School management boards across Ho Chi Minh City are scrambling to readjust their budgets to account for the massive cost of reinforcing the trees on their grounds – a necessary expense to ensure student safety after a tree in a schoolyard fell and killed a student earlier this year. 

“I was shocked when Ho Chi Minh City Greenery Parks Co. Ltd. quoted us VND237,494,400 [US$10,284] to trim, prune, and chop the trees in our schoolyard,” said one member of the management board from Marie Curie High School.

“The high price caught both us and the students’ parents off guard.”

Skyrocketing costs

“There are dozens of trees on our grounds. Many of them are quite old and some have even passed the centennial mark,” said Nguyen Thi Que Van, vice-principal of Marie Curie High School.

According to Van, maintaining the trees is no simple task.

“Marie Curie High School is designed with an arched doorway, which means we can’t just drive a crane-truck onto the grounds. With some of our trees measuring more than 40 meters tall, getting workers that high without heavy machinery is extremely complicated,” she explained.

Ho Chi Minh City Greenery Parks initially offered a VND258 million ($12,000) price to maintain the school’s trees, but eventually agreed to slightly cut it to VND237 million.

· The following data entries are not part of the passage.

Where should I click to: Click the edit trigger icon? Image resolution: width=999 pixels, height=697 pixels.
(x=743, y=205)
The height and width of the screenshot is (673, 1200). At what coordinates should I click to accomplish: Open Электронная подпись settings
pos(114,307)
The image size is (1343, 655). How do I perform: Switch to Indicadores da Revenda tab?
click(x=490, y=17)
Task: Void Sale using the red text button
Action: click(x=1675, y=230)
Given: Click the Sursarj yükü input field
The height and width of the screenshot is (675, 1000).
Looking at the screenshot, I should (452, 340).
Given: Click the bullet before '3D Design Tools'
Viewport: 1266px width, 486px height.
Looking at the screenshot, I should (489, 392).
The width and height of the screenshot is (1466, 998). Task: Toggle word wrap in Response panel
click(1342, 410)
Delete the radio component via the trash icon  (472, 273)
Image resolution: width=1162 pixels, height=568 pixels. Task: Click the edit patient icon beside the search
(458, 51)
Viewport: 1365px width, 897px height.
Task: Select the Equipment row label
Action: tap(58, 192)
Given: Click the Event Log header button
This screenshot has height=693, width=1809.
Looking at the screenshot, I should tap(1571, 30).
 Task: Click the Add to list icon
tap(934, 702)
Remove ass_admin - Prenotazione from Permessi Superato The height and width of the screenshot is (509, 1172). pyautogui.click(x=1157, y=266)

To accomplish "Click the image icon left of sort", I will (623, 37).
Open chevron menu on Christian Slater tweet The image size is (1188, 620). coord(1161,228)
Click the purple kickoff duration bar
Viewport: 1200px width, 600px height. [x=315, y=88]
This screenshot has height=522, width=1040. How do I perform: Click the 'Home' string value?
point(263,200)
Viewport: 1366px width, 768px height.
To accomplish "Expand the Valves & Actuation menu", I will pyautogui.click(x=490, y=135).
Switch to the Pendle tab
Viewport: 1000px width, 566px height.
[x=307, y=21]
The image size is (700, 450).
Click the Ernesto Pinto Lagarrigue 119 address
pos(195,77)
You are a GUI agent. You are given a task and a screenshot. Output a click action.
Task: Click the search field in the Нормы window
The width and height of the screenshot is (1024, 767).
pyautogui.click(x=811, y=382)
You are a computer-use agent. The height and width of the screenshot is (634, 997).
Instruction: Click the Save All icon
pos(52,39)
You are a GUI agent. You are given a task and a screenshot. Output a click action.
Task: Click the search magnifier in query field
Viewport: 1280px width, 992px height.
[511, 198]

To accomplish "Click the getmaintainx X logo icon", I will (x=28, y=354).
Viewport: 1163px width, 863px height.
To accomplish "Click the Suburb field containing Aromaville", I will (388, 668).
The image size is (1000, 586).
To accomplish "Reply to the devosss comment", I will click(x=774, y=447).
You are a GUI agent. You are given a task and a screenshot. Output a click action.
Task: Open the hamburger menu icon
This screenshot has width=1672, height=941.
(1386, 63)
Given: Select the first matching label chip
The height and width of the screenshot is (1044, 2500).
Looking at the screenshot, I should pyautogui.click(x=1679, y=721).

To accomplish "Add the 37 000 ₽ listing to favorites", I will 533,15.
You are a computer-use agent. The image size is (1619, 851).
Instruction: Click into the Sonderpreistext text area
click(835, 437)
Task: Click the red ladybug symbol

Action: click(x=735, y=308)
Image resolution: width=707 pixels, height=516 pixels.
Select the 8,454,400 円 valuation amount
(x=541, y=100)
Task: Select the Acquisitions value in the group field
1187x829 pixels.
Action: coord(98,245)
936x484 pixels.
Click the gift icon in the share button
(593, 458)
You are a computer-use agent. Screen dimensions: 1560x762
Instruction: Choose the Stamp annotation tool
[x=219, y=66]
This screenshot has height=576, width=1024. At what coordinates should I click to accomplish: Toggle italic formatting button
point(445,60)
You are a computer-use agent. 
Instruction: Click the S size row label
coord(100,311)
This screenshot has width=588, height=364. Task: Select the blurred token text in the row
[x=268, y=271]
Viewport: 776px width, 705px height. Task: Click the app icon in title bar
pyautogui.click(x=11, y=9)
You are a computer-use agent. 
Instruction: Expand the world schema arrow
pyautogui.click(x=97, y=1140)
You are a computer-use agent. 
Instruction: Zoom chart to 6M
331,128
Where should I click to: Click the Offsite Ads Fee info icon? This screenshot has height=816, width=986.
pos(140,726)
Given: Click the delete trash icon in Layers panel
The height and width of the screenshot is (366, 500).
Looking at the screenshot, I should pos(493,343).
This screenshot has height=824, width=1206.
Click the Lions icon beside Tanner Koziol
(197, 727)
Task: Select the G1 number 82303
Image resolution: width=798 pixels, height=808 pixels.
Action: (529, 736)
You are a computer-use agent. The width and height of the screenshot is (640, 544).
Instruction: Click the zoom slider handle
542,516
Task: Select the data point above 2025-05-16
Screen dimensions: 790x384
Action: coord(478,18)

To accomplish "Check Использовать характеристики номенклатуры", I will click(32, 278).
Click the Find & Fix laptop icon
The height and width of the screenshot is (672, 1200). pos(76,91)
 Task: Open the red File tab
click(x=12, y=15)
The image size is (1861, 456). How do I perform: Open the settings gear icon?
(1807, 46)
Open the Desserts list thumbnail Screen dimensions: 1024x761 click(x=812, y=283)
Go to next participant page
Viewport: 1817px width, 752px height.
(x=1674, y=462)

Nguyen Thi Hong Chuong, principal of Nguyen Thi Minh Khai High School in District 3, said her school is facing the same issue as Marie Curie, with chopping down dead trees, planting new ones, trimming, and pruning eating up large chunks of the budget.  

An urgent need for public funds

The principal of a high school in downtown Ho Chi Minh City had more on her mind than just the cost of maintaining trees.

“Greenery maintenance should be regulated by the city, not just assigned to the principal,” she pointed out, adding that educators simply do not have the expertise to efficiently manage landscaping projects.

Instead, the principal suggested that the municipal Department of Construction charge specialized officers with coordination with schools to achieve better outcomes in maintaining their greenery.

Another high school principal in the city said the school contracted a private firm to periodically check and prune its trees.  

“After the incident [where a falling tree] killed a student at Bach Dang High School in District 3,  we invited a state agency which oversees greenery to give consultation and document the condition of our trees, but the agency charges much more than private firms to trim and prune them,” the principal said.

To soften the blow of greenery upkeep on school budgets, the principal suggested that the state provide full or partial funding to schools so that larger portions of their own funds can be channeled into education-focused initiatives.

Improper upkeep

In late May, Ho Chi Minh City’s Department of Construction began working with relevant agencies to examine greenery management and care at 21 schools, concluding that the schools are not pruning trees correctly and many trees on the grounds have truncated branches which endanger the vitality of the trees.

According to the department’s report, tree branches can split when cut improperly and are at risk of falling and hurting students.  

Another issue the report identified is the way trees are planted at city schools. 

Most trees are grown in a ring with brick-walled edges built up from the ground to provide seats for students. This method creates a confinement, making it hard for their root system to branch out.

Others are planted in areas with little light, which can predispose them to become slanted and inhibit their growth.

In response to the schools’ funding request for tree maintenance, Le Hoai Nam, deputy director of the Ho Chi Minh City Department of Education and Training, noted that the agency was collecting opinions on tree maintenance and protection duties from schools.

“Afterward, it will cooperate with the Department of Construction and the Department of Finance to rectify the situation.”